Адриан побежал по лестнице, махнув рукою Рембрандту, чтобы следовал за ним…
Человек понемногу ко всему привыкает. Такое уж существо. Вроде собаки, что ли. В доме о несчастье Геррита уже говорили спокойнее, рассудительнее. В самом деле, не попрешь же против воли божьей? Хорошо, что хоть душа удержалась в теле. Могло быть и хуже. В самом деле, что есть жизнь человеческая? В прошлом году вошел в Рейн близкий сосед. И утонул. Говорят, что был пьян. Допустим. А рыбаки, которые только-только оставили гавань? Налетел на них смерч и – девять душ как не бывало на свете! А молнии? Они же бьют прямо с неба, как испанские арбалеты, – беспорядочно, не разбирая, где правый, где виноватый. Взять Геррита. Шел здоровый, полный сил. И не думал спотыкаться. Мгновение и – калека! Кто мог ждать этого?
За обедом уже шел деловой разговор. Отец круто бросил всего одну фразу:
– Геррит теперь не работник.
У матери хлынули слезы. Лисбет опустила голову. Адриан сказал:
– Отец, не горюй сверх меры. На что же я здесь?
А Рембрандт молчал. Наверное, ему следовало заверить родителей, что можно в мельничном деле положиться и на него, как на Адриана. Но он не мог выговорить того, что не было в помыслах. Поэтому-то и молчал. Как селедка, выброшенная на дюны.
Отец успокоил:
– У меня сил пока хватит. А ежели Адриан бросит свое башмачное ремесло и встанет рядом – вообразите, что это будет?
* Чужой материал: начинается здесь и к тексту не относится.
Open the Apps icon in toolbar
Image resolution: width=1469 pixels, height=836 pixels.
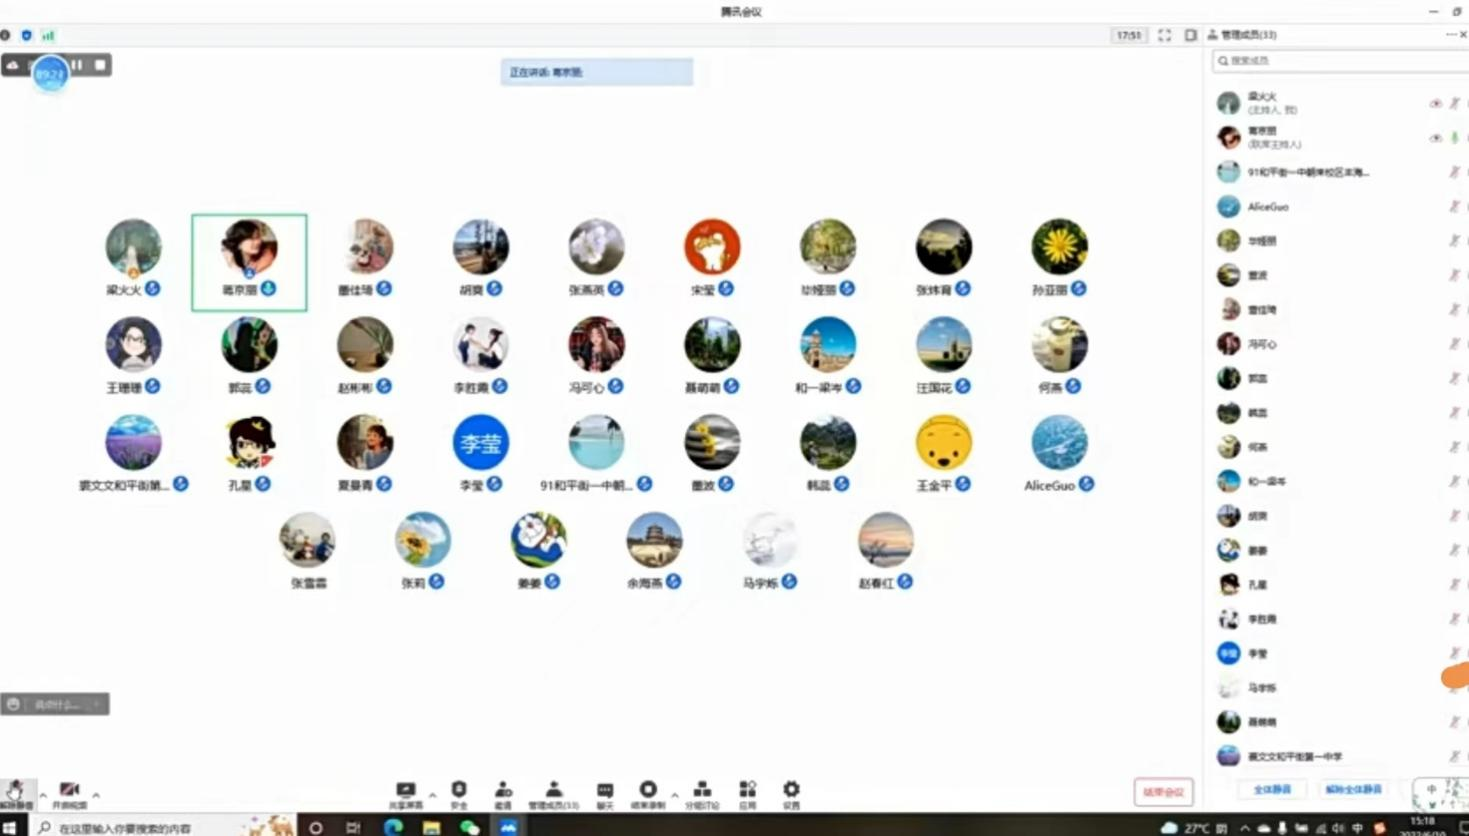tap(747, 791)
Адриан заверил отца, что закроет свою лавку и целиком отдастся мукомольному делу. Неужели он оставит семью в беде? Пусть Геррит и Рембрандт знают: Адриан будет работать за троих.
– Почему же за троих? – Отец перестал жевать. Потянулся за стаканом пива.
– А как же, отец?! За себя. – Адриан загнул один палец. – За Геррита. – Загнул другой палец. – И за него. – Он кивнул на Рембрандта. – Мы же не допустим, чтобы парень бросил университет. Верно говорю?
Мать вытерла глаза. С умилением посмотрела на сына, который так силен, что может работать за троих, и к тому же так благороден.
– Когда мы воевали за принца Оранского, – сказал отец, – мы воевали и за двоих, и за троих, а то и за четверых. Как придется. Потому что жизнь требовала. Я вижу, что в моем сыне течет кровь его предков, которые свергали испанцев. – И старик отхлебнул пива.
Лисбет не удержалась от колкости:
– А Рембрандт молчит…
– Что же мне говорить? – Рембрандт ни на кого не смотрел, в свою тарелку уставился.
Адриан не одобрил поведение младшей сестры. Все уже сказано, и достаточно ясно. О чем может быть разговор? Только ради разговора? Рембрандт должен учиться. Это давно решено. И возвращаться к этому не следует.
– Он учится рисованию? – с невинным видом спросила Лисбет.
Отец и Адриан вопросительно уставились на Рембрандта. Эти простые люди, преданные своему делу и верные своему слову, полагали, что каждый говорит правду, и только правду. Говорит то, о чем думает, и не кривит душой.